Researchers from Boston College and the University of Texas at Dallas analyzed anonymized cell phone location data (you know, the kind of data the tech giants are now using to see who is obeying the COVID-19 restrictions) to determine how visits to Starbucks have changed since the policy was modified. The results of this progressive strategy aren’t pretty.
“After April 2018 protests, Starbucks enacted policies that anybody could sit in their stores and use the bathroom without making a purchase,” authors Jordan Nickerson, David Solomon and Umit Gurun wrote. “…We estimate this led to a 7.0% decline in attendance at Starbucks locations relative to other nearby coffee shops. The effect is 84% larger near homeless shelters, and larger for Starbucks’ wealthier customers. Remaining Starbucks customers spent 4.1% less time per visit.”

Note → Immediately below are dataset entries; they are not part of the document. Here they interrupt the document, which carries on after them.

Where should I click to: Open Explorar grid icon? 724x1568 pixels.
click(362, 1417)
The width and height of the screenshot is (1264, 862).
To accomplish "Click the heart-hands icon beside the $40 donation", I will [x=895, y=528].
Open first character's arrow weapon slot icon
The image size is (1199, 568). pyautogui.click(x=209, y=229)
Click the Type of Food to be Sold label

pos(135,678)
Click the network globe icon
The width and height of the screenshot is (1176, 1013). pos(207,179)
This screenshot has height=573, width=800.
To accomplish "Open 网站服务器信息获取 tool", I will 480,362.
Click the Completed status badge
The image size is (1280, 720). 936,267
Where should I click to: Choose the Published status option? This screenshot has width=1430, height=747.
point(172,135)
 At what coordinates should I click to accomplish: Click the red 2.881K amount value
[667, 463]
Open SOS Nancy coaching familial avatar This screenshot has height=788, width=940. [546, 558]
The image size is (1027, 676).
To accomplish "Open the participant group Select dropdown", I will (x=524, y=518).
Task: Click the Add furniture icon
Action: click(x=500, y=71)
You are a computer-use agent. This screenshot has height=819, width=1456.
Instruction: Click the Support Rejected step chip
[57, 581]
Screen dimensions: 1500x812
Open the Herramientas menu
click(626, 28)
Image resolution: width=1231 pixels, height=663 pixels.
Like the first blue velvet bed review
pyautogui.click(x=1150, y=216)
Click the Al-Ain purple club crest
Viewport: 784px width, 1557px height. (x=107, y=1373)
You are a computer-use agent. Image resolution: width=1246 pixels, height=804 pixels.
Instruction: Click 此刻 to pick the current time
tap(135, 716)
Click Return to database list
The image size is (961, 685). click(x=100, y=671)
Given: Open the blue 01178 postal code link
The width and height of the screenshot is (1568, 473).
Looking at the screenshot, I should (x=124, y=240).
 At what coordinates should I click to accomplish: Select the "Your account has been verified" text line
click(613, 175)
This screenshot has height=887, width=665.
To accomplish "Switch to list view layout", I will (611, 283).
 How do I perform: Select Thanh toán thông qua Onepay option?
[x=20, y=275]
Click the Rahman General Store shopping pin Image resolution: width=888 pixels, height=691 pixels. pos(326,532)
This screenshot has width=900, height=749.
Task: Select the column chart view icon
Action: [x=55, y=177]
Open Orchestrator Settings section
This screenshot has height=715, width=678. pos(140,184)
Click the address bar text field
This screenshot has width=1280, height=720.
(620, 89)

In other words, Starbucks suffered a seven-percent loss in visits compared to its neighboring competitors. For locations close to homeless shelters, the effect was even worse.
The researchers noted that findings such as these would not be found in Starbucks’s public disclosures because those fail to take into account any effects on nearby coffee shops. So an SEC filing would not identify foot traffic or business that Starbucks could have realized if not for the new policy.
And the study authors also note that Schultz’s proclamation of the new policy was basically a self-inflicted wound.
“What is striking about the change is that Starbucks already had a quasi-public bathroom policy,” the researchers wrote. “While the enforcement varied by store, the implicit arrangement in most places seemed to be that one could effectively use the bathroom as long as one looked like they might be about to make a purchase (or could officially use it, for the price of a few dollars in purchases).
“To move from a mostly open policy to a completely open policy thus affected only a relatively small fraction of the populace: those unable to credibly signal that they might be willing and able to spend a few dollars at the store. If these changes impacted the ability of other customers to use Starbucks amenities, or if customers prefer to not be around certain types of clientele, then the change could nonetheless have significant effects.”
So the result of providing a public service (like restrooms) for free incentivizes people to come take up space in your business, without the business reaping a financial benefit that helps cover the cost of that public benefit. In some cases, it costs you business. And in areas where homelessness is prevalent, it is disastrous.
“This highlights the difficulties of companies providing public goods,” the study authors wrote, “as customers are crowded out by non-customers” – and potential paying coffee-drinkers are repulsed by vagrants.
The Starbucks outcome is a microcosm of what has become of America’s progressive-run major cities, in which policies enable the homeless to soil and tarnish neighborhoods, driving customers and ultimately businesses away. Even the liberals who (knowingly or unknowingly) voted in support of those policies are getting sick of it, as The Guardian reported last year.
“We have to look at San Francisco and say here’s the best technology example in the world and yet the worst homelessness,” said Salesforce CEO Marc Benioff of his city last year, to CNBC. “San Francisco is kind of a train wreck, we have a real inequality problem.”
The economic researchers who studied Starbucks’s policy said the company should have known better.
“A fundamental prediction of public economics is that when an investment has a personal cost but a common benefit, individuals will under-invest,” they wrote. “The Starbucks experiment provides an opportunity to observe the effects on customer behavior of providing a particular form of public good (bathrooms) at zero cost to everyone. Our evidence suggest(s) that the Starbucks policy decreased both the foot traffic and time spent at Starbucks, especially in stores that are closer to homeless shelters.”
As the CEO of a major corporation, Schultz (and current CEO Kevin Johnson, who has retained the policy) should have foreseen this outcome. But it was more important for these liberal leaders to virtue-signal.